> **WHAT IS NEEDED**: Working through the entries below, find how many lines include the string "Delete"; give only that number.

= = = =

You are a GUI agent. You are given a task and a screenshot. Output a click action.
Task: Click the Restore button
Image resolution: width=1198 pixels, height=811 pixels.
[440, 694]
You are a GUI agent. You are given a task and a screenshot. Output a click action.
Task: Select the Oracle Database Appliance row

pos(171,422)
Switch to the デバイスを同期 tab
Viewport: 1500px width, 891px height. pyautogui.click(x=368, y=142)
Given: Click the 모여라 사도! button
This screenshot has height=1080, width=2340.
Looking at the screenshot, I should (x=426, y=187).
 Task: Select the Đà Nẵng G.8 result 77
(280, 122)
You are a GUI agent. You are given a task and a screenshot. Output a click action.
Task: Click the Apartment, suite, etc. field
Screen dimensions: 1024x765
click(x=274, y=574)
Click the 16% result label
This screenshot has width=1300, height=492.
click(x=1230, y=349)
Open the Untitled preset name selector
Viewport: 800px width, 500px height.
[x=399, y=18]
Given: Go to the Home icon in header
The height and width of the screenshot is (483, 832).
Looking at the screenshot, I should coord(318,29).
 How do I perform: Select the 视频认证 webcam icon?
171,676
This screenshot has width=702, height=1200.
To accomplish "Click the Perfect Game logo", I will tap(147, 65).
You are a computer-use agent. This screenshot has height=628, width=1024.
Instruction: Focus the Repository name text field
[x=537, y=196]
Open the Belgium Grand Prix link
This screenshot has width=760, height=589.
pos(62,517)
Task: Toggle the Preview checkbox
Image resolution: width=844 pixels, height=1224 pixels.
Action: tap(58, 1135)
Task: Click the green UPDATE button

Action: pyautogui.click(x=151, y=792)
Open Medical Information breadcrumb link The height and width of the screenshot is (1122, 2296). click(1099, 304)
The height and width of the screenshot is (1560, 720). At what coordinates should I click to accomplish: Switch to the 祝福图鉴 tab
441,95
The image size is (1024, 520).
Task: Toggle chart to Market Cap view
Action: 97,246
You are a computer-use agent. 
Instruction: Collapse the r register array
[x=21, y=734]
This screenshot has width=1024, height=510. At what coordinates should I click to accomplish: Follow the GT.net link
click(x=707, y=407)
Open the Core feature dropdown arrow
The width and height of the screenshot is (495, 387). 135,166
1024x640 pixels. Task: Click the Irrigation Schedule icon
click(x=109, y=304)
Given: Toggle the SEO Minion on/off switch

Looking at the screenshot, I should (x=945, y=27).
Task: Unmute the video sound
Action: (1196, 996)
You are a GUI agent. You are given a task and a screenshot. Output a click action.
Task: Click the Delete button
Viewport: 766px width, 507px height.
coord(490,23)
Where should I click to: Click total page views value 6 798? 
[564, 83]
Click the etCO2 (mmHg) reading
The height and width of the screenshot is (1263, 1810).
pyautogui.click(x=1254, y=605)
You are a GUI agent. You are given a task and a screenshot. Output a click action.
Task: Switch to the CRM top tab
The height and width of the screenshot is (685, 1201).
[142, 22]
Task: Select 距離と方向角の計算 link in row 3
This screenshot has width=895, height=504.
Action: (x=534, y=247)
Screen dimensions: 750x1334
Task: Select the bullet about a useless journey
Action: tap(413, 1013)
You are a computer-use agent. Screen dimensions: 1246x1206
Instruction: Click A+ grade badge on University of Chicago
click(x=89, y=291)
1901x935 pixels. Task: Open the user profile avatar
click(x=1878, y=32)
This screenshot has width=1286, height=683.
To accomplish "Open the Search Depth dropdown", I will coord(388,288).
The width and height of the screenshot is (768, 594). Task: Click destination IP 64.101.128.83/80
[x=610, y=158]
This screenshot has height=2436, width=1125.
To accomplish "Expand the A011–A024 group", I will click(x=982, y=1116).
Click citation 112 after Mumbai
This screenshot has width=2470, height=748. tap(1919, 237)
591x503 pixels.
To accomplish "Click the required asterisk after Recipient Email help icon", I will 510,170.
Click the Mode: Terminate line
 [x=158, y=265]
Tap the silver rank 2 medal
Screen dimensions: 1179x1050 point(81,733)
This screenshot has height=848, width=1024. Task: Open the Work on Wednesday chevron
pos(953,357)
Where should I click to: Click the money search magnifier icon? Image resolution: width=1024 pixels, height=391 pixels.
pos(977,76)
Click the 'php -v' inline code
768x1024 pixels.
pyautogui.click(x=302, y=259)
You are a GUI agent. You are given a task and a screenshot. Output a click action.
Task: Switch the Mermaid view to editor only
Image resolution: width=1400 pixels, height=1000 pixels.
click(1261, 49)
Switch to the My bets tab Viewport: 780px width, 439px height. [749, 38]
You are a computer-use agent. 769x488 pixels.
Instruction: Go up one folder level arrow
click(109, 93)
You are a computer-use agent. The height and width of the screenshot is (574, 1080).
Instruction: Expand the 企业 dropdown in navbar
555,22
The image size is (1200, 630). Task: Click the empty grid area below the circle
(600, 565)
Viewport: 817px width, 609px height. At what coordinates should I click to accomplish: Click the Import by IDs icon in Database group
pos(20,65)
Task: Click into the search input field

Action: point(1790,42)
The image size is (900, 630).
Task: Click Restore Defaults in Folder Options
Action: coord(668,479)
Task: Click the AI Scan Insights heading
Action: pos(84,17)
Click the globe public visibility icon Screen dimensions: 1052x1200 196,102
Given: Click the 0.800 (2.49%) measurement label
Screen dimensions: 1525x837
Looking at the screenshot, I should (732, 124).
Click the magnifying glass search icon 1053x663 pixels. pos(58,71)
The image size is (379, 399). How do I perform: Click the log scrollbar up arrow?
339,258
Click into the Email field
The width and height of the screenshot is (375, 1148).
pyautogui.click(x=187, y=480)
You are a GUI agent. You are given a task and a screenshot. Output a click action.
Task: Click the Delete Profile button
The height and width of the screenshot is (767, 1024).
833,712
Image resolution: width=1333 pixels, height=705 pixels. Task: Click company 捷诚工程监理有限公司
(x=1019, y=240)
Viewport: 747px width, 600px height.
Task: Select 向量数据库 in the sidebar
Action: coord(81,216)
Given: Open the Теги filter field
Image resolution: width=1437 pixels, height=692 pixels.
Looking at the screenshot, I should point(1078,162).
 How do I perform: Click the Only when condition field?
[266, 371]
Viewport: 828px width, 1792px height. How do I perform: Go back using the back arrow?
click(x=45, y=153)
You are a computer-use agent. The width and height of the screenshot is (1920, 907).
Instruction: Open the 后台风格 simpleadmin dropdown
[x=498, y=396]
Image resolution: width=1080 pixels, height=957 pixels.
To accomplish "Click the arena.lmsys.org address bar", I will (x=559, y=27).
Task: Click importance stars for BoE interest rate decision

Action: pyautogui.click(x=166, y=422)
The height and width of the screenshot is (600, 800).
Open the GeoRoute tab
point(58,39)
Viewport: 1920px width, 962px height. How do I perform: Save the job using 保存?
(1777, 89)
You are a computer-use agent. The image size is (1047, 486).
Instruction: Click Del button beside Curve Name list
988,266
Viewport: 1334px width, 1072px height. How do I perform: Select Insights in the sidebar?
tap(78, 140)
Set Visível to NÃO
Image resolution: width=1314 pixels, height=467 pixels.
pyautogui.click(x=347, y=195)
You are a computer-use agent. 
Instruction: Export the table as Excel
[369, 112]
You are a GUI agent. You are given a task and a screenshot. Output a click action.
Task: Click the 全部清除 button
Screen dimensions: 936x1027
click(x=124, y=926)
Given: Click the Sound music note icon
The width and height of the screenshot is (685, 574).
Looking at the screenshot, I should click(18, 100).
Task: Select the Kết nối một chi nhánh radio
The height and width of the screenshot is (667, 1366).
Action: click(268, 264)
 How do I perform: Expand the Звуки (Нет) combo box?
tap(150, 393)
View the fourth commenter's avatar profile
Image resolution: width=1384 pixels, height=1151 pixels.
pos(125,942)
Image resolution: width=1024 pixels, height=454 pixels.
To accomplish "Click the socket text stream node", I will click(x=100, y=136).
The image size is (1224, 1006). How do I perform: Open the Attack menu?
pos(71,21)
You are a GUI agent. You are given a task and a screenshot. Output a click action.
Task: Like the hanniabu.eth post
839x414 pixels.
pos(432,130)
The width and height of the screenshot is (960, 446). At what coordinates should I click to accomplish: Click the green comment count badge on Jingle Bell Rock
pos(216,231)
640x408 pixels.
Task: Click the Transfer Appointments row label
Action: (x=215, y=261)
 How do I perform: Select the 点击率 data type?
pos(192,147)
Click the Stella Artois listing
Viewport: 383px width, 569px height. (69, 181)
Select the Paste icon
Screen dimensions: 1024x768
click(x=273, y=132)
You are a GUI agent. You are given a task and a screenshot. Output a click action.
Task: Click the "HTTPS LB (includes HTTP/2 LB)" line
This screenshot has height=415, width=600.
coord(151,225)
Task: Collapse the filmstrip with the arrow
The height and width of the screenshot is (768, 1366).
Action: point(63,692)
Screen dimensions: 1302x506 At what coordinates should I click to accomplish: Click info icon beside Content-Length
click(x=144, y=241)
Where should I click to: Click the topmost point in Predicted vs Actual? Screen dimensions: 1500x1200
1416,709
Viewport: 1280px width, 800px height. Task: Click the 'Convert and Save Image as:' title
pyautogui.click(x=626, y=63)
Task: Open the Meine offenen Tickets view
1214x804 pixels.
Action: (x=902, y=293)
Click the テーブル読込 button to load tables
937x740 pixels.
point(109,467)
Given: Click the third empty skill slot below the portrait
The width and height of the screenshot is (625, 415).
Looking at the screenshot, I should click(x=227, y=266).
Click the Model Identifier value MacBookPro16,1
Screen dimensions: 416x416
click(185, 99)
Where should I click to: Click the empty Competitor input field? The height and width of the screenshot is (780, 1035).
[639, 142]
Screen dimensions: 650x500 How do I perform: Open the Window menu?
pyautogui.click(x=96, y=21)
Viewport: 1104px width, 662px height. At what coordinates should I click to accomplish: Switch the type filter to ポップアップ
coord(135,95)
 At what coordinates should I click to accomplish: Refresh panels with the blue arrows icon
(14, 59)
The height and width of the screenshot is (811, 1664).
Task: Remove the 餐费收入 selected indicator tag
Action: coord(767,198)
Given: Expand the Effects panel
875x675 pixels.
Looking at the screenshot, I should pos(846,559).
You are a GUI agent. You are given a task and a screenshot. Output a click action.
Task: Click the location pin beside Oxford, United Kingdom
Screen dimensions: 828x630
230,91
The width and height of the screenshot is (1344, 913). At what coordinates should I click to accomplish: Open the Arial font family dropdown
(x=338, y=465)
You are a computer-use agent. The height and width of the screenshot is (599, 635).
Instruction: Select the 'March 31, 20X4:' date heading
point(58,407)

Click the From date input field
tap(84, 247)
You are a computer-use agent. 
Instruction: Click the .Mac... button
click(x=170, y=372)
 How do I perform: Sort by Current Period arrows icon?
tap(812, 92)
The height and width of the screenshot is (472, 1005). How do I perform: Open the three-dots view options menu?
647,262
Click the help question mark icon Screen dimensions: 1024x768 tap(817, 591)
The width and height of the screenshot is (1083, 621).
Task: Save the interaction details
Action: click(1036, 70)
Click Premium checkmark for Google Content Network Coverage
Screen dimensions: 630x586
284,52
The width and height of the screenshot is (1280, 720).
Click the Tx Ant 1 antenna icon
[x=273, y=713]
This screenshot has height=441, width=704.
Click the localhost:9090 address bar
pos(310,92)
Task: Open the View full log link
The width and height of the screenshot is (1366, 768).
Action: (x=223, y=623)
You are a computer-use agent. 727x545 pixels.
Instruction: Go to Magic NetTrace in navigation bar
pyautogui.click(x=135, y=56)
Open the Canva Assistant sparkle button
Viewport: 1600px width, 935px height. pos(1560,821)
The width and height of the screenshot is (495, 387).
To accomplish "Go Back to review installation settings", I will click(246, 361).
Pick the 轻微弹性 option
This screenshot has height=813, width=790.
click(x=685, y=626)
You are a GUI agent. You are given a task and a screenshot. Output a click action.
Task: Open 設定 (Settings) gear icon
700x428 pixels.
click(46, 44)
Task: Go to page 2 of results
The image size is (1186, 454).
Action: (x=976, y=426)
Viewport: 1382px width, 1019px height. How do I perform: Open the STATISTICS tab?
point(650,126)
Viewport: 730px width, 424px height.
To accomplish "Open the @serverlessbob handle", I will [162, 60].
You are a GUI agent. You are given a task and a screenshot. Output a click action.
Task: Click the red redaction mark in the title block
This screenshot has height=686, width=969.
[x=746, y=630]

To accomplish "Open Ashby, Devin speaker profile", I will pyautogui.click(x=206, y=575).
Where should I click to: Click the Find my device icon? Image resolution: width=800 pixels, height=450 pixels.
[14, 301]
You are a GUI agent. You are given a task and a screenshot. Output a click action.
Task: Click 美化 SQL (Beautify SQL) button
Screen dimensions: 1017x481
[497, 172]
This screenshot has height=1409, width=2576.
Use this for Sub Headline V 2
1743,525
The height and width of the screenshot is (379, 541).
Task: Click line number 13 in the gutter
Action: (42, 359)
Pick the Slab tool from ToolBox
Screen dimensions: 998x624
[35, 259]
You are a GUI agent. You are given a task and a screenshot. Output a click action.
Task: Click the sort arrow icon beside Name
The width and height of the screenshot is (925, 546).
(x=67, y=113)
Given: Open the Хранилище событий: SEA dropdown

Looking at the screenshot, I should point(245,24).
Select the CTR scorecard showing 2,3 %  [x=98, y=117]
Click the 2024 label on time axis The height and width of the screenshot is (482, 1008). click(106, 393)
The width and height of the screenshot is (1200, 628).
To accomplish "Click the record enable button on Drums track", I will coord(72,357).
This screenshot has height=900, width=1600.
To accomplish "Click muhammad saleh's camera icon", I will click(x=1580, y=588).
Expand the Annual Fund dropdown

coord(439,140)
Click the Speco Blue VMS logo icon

= = = =

> **OUTPUT OF THE EXERCISE**: 2